Comment From: SeifMostafa
Hello, Any help?
Comment From: philwebb
@SeifMostafa Please stop asking the same question on multiple issues.
Comment From: snicoll
@dsyer I know it's been a while but I am trying to asses if this issue is still actionable. Do you still have the benchmark around and, if so, can you please run it against Spring Boot 4?
Comment From: dsyer
I still have the benchmarks. It's going to take a bit of time to patch them up to Boot 4.
Comment From: dsyer
I got it working with Boot 3.5.7. There's still a massive tax on using Binder vs direct access to the Environment:
Benchmark Mode Cnt Score Error Units
BinderBenchmark.binder thrpt 5 9610.715 ± 238.799 ops/s
BinderBenchmark.direct thrpt 5 1485929.502 ± 18471.418 ops/s
BinderBenchmark.map thrpt 5 283601.305 ± 16690.901 ops/s
BinderBenchmark.wrapped thrpt 5 197042.321 ± 22997.803 ops/s
The "direct" sample uses Environment.getProperty(), and the "binder" sample uses Binder.bind().

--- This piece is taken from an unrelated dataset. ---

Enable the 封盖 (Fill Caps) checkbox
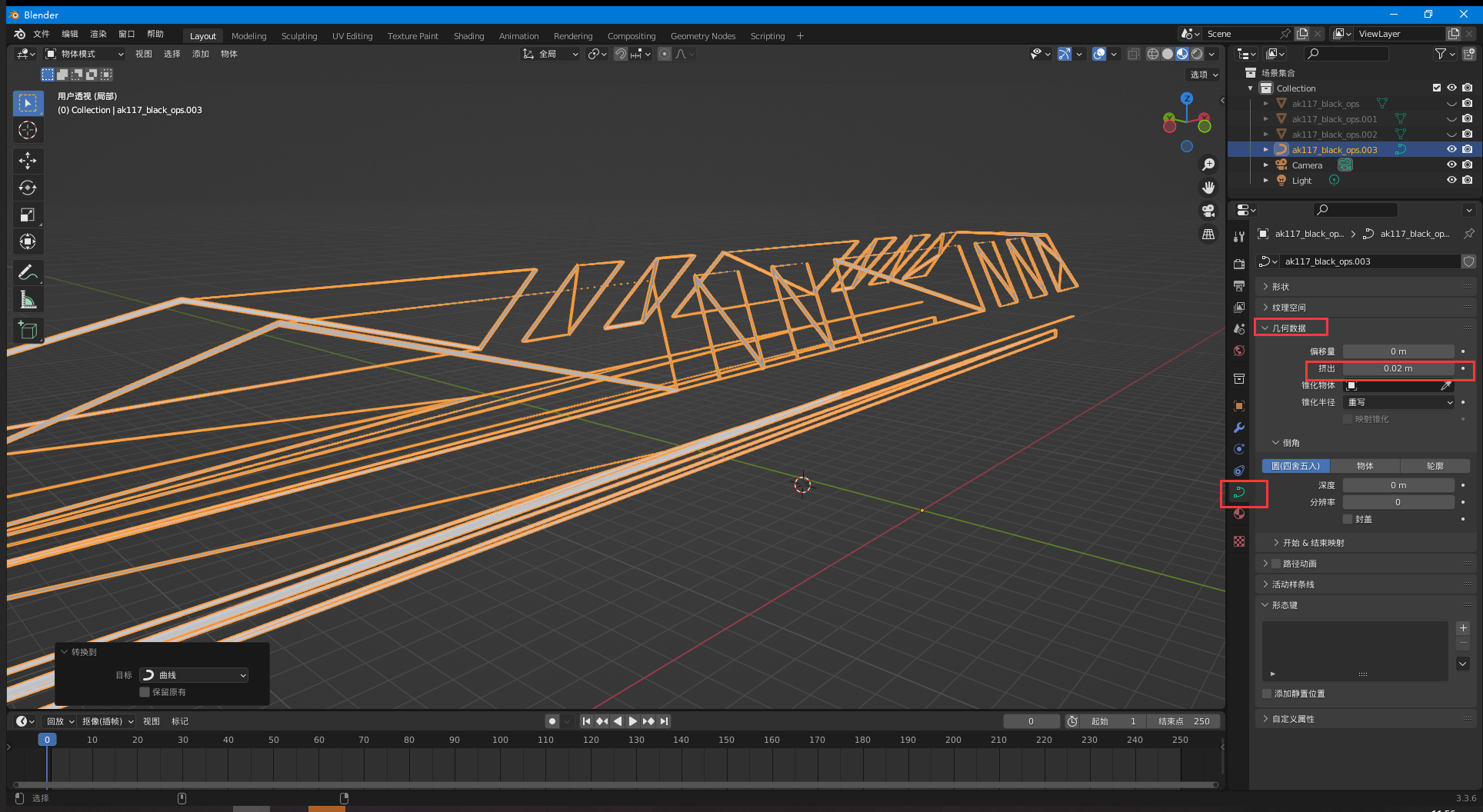1483x812 pixels. point(1348,519)
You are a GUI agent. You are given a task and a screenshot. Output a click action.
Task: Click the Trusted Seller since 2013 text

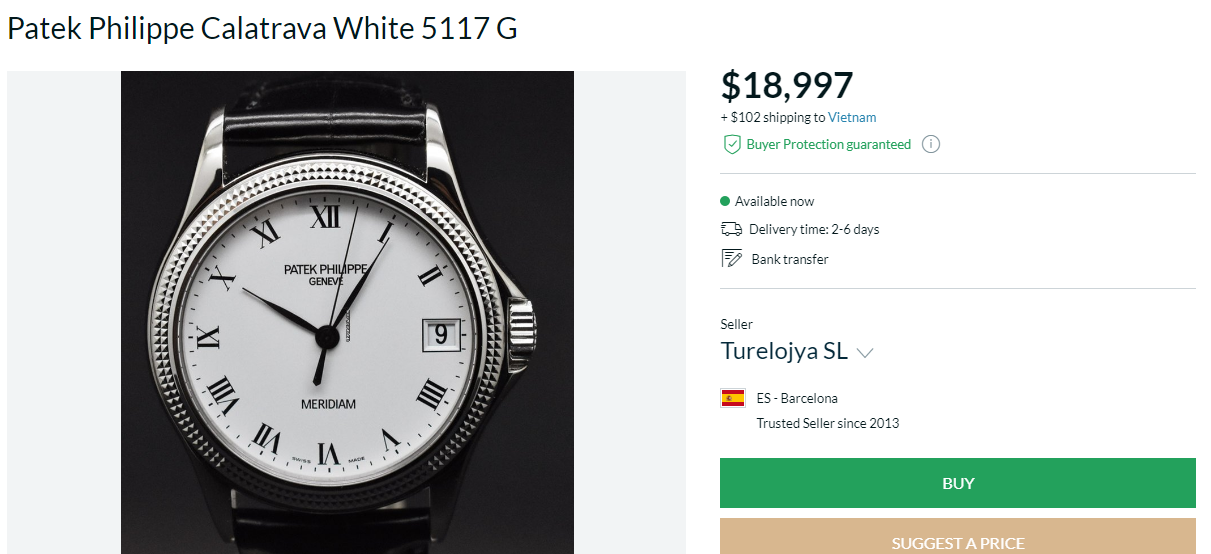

The "map" benchmark uses a MapConfigurationPropertySource instead of the full Environment in the Binder (I noticed this pattern in XADataSourceAutoConfiguration).
Comment From: dsyer
Here are the same results for Boot 4 (pretty similar):
Benchmark Mode Cnt Score Error Units
BinderBenchmark.binder thrpt 5 9460.616 ± 182.386 ops/s
BinderBenchmark.direct thrpt 5 1411077.688 ± 28872.501 ops/s
BinderBenchmark.map thrpt 5 283695.559 ± 3263.429 ops/s
BinderBenchmark.wrapped thrpt 5 203861.159 ± 2966.348 ops/s
Source code here: https://github.com/dsyer/spring-boot-allocations/tree/boot4
Comment From: philwebb
I've added some additional caching, but I think the main thing that will help with the benchmark is calling ConfigurationPropertySources.attach to that the existing caches are reused.
If I updated EnvironmentState.init() with ConfigurationPropertySources.attach(environment); then I get the following figures with the new cache in place:
Previous
Benchmark Mode Cnt Score Error Units
BinderBenchmark.binder thrpt 5 24094.516 ± 93.075 ops/s
BinderBenchmark.direct thrpt 5 2106894.717 ± 128650.727 ops/s
BinderBenchmark.map thrpt 5 468784.046 ± 7327.413 ops/s
BinderBenchmark.wrapped thrpt 5 335434.093 ± 5232.333 ops/s
class, method, median, mean, range
com.example.bench.BinderBenchmark, binder, 24066.852, 24094.516, 28.440
com.example.bench.BinderBenchmark, direct, 2075528.238, 2106894.717, 38333.909
com.example.bench.BinderBenchmark, map, 465721.234, 468784.046, 2222.933
com.example.bench.BinderBenchmark, wrapped, 333941.010, 335434.093, 1580.316
With attache and new cache
Benchmark Mode Cnt Score Error Units
BinderBenchmark.binder thrpt 5 127955.358 ± 2955.192 ops/s
BinderBenchmark.direct thrpt 5 541210.498 ± 6813.770 ops/s
BinderBenchmark.map thrpt 5 452317.151 ± 7892.598 ops/s
BinderBenchmark.wrapped thrpt 5 122584.858 ± 3114.225 ops/s
class, method, median, mean, range
com.example.bench.BinderBenchmark, binder, 127380.207, 127955.358, 948.983
com.example.bench.BinderBenchmark, direct, 540186.475, 541210.498, 2083.934
com.example.bench.BinderBenchmark, map, 450702.280, 452317.151, 2570.579
com.example.bench.BinderBenchmark, wrapped, 121643.259, 122584.858, 959.518
@dsyer I'll close this issue for now, but if you've got more examples or benchmarks please feel free to open a new issue.